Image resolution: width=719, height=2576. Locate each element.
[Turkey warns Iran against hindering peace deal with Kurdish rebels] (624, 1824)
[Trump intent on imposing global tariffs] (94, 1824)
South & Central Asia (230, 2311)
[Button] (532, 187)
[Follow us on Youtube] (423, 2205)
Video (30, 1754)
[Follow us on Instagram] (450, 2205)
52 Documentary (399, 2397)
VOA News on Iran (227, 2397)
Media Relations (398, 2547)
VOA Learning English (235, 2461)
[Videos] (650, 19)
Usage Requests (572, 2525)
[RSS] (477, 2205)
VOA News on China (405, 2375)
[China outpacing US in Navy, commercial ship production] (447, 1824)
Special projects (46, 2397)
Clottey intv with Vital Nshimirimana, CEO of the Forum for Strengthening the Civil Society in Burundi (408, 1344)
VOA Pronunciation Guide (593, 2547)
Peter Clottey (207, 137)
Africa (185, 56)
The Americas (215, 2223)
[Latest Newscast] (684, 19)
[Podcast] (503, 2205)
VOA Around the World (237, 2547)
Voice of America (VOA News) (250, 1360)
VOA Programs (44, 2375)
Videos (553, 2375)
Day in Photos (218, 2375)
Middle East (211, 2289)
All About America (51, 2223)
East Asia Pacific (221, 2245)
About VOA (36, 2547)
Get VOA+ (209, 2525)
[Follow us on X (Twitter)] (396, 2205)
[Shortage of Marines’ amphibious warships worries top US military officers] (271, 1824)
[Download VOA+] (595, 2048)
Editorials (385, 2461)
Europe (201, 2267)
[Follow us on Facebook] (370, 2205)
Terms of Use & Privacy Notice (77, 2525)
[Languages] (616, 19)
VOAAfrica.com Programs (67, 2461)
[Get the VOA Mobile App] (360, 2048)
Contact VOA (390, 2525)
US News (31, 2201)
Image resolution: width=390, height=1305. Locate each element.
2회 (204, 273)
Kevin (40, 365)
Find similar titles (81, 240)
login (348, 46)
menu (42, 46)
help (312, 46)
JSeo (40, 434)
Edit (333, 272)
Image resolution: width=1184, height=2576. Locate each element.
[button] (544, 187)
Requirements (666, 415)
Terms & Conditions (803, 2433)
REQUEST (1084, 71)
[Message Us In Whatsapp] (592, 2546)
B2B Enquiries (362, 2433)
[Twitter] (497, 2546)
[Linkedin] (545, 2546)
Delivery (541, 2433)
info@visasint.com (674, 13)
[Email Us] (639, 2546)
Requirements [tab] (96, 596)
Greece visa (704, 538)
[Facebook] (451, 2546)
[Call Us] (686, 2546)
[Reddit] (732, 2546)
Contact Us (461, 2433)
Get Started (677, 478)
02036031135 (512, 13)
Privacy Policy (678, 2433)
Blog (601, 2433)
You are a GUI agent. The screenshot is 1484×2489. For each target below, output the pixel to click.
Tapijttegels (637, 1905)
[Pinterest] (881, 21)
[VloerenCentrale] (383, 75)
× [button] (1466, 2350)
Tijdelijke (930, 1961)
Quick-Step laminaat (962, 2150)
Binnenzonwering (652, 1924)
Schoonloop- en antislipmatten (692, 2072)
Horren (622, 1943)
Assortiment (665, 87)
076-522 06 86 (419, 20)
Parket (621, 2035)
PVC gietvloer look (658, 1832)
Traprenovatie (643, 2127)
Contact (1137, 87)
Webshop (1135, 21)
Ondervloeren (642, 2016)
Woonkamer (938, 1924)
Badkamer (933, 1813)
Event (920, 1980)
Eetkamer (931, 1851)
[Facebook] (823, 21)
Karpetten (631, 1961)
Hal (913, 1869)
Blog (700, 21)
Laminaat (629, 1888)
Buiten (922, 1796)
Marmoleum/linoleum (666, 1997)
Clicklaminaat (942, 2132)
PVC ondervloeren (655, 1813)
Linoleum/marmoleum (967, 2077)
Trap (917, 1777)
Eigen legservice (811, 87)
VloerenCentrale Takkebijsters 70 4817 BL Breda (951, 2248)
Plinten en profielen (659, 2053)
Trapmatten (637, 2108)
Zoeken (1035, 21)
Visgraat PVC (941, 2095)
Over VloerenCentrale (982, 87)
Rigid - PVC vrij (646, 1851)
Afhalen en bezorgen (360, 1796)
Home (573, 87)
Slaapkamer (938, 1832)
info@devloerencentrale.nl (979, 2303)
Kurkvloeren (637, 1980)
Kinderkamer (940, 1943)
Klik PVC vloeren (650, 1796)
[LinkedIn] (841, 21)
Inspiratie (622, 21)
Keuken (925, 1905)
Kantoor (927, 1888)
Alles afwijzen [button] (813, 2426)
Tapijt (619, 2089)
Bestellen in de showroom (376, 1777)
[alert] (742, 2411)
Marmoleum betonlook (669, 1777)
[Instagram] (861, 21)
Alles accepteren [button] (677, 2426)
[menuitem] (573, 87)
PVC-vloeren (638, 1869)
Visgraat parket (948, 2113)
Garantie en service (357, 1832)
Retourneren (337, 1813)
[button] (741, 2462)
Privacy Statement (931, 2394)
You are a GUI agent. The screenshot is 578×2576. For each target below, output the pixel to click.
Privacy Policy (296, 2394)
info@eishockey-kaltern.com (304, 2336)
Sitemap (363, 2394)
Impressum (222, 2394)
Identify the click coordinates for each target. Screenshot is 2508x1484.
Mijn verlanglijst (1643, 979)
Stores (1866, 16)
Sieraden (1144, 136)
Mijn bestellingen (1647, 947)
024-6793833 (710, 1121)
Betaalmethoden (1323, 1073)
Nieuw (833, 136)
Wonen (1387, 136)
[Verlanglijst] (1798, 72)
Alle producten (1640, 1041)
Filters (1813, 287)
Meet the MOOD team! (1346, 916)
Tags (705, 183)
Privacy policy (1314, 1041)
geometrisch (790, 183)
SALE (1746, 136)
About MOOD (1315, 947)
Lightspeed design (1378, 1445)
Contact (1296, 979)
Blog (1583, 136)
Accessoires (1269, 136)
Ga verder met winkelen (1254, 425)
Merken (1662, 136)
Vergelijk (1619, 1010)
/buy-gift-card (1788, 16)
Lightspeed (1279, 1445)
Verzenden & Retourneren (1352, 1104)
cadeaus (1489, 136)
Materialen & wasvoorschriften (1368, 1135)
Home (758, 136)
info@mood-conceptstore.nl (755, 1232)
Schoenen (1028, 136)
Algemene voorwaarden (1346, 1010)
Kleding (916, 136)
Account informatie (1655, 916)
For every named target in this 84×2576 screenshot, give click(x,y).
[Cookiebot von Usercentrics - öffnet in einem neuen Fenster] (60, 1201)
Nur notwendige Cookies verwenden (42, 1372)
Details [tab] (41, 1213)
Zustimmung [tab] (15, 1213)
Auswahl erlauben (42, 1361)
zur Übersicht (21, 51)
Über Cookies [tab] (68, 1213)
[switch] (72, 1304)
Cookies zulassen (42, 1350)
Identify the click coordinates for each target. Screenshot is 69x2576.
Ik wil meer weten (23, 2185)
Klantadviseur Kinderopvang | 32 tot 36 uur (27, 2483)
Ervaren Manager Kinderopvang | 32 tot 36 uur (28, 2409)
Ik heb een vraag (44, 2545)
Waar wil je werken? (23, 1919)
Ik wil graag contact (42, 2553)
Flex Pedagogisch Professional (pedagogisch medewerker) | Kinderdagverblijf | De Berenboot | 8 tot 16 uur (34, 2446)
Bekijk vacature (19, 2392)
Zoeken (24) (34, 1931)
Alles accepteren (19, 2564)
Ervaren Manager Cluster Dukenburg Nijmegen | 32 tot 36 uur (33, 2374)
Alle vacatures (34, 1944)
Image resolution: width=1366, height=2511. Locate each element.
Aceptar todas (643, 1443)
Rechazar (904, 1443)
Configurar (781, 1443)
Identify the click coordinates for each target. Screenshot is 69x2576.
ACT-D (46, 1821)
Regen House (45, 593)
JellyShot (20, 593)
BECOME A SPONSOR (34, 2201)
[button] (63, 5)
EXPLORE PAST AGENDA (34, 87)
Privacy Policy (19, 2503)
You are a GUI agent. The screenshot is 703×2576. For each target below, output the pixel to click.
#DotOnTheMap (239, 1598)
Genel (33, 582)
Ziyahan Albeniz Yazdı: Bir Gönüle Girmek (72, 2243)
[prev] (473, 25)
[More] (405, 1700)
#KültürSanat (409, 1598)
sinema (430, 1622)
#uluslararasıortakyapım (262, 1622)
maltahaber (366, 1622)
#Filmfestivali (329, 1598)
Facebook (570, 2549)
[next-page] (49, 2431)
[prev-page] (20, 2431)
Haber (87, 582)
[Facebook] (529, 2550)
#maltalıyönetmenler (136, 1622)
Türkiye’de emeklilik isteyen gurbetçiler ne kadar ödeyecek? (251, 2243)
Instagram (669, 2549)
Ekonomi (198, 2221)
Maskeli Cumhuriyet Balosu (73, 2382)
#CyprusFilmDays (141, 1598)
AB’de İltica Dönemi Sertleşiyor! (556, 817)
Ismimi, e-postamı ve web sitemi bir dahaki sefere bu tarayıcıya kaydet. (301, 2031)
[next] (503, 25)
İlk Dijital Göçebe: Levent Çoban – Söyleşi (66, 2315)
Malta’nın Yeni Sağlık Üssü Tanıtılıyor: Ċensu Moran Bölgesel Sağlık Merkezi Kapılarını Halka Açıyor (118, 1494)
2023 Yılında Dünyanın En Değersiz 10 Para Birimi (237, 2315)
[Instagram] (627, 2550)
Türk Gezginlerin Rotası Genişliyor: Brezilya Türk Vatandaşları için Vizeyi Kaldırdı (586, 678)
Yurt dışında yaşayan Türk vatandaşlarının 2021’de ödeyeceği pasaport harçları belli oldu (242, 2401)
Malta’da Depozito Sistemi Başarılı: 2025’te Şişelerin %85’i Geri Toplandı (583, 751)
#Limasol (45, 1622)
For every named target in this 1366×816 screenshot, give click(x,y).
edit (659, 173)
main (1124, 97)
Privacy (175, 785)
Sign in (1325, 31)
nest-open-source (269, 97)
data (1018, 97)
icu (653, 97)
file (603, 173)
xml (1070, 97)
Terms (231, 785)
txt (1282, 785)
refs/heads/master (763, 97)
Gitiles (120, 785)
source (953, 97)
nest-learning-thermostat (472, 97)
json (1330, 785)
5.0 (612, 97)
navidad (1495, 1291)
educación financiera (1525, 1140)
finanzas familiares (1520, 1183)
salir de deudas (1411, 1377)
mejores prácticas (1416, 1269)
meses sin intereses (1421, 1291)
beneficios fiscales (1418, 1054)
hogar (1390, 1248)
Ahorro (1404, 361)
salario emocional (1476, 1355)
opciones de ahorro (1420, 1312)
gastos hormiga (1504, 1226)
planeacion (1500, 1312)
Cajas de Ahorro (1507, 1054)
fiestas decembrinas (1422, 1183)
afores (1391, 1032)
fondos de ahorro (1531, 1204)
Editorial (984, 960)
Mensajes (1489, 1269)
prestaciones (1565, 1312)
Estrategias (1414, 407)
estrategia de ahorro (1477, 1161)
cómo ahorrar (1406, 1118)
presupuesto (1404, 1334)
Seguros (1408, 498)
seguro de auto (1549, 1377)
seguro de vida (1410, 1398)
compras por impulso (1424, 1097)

▸ Problem description
Whenever a line above has the word "nest" in it, copy that line.

▸ The completed task
nest-open-source (269, 97)
nest-learning-thermostat (472, 97)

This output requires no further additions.